President Kenyatta and National Super Alliance (Nasa) leader Raila Odinga have been urged to consider nominating representatives to be embedded in the electoral commission to monitor every stage of preparations for the repeat election to end the stalemate over election preparations.
In a new report, the International Crisis Group, a conflict prevention organisation, warns that the standoff between the two parties could trigger a crisis if the election does not go ahead as scheduled on October 26.
The Brussels-based organisation asked the Jubilee Party and Nasa leaders to abandon the path of brinkmanship and strike agreement on the way the fresh election will be conducted.
“One way forward might be for both camps to embed an agreed number of party representatives in the IEBC to observe every stage of preparations,” Crisis Group’s report says. “This would include, in particular, active monitoring of tallying and results transmission.”
The briefing, How to Ensure a Credible, Peaceful Vote in Kenya, says such a deal would echo a similar arrangement in 1997 when the opposition had threatened to boycott elections unless minimum reforms were effected. As part of the compromise, President Daniel arap Moi agreed to appoint opposition representatives to the electoral commission based on their parliamentary strength.
The International Crisis Group warns that the extreme positions taken by all sides could trigger a constitutional crisis. It urges the Jubilee Party to drop its proposed changes to electoral laws, saying these should only be implemented after building cross-party consensus, preferably after the election.
It also asks Nasa not to insist on extensive changes that might leave the electoral commission hamstrung and unable to run the election on time.
“Little time remains before the expiration of the statutory 60-day deadline for holding a fresh election,” the report reads. “Both Jubilee and NASA should approach forthcoming talks with the IEBC in a spirit of compromise to find a path forward. Both must avoid acting unilaterally or in ways that undercut the credibility of the vote or prospects for compromise.”
There has been rising anxiety in the country following the failure of both Jubilee and Nasa to strike a deal on the way the new poll will be conducted.
The Jubilee Party has proposed a raft of changes to electoral laws. But diplomats have warned these will sour the environment before the fresh election and are against global best practice which discourages changes to the electoral framework in the election season.

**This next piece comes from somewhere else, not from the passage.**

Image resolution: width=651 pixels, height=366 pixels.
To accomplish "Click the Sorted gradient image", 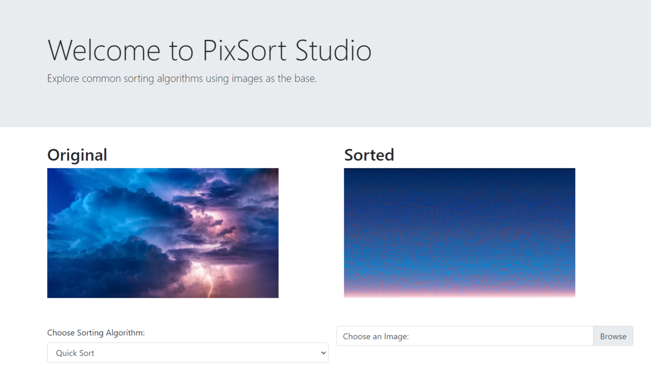I will pyautogui.click(x=459, y=233).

The UN and envoys from the US and Europe earlier in the week also urged Nasa to drop its threats to boycott the election and embrace dialogue.
In the new briefing, the group also calls on authorities to bring to book police officers who violently suppressed protests following the August 8 election and to urge restraint from the security officers before, during and after the election.

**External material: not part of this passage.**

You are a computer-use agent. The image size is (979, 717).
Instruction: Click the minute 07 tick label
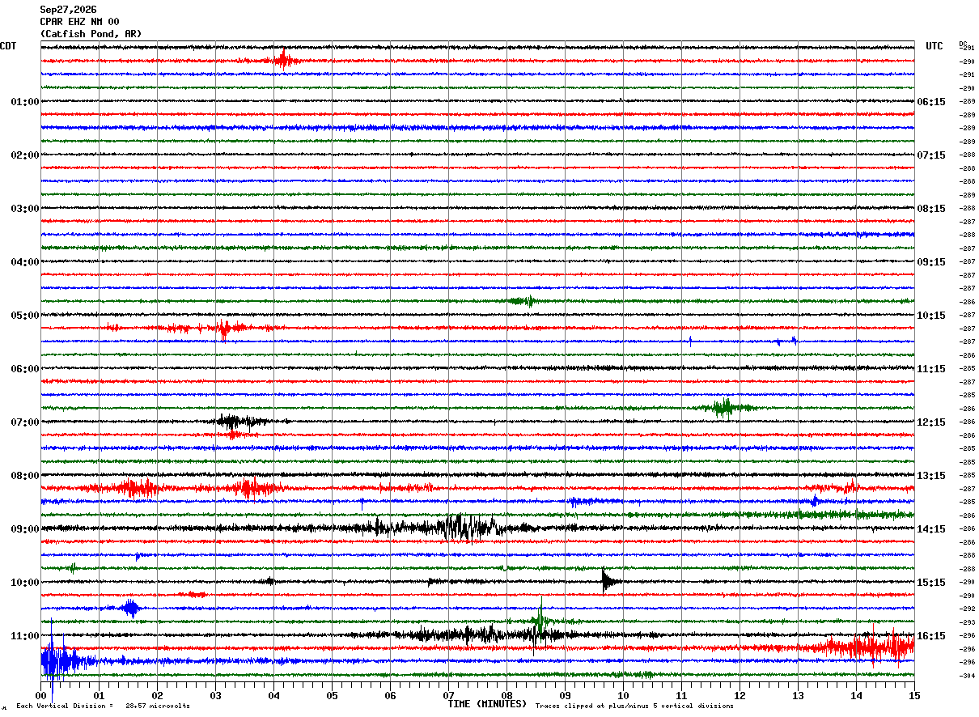point(448,695)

“The Inspector General of Police should issue instructions, including publicly, to officers to obey Kenyan law and avoid excessive force when handling protests. He also should provide security to figures playing a role in the wider electoral process, including judges.”
The IEBC has also been urged to engage in thorough training of its officials before the election and to publicise its plans on how it will handle electronic transmission from areas without 3G network.
The report calls on Mr Odinga and President Kenyatta to borrow a leaf from their counterparts in recent high-stakes elections in Ghana and Nigeria and commit to challenge results peacefully.
“In particular, they publicly should pledge to pursue grievances related to the forthcoming vote in the courts not the streets. Consensus on election procedures might offer an opportunity for joint statements by the two candidates or other Jubilee and NASA leaders calling for a peaceful campaign. Their very appearance together would do much to reverse the polarisation deepening between the camps.”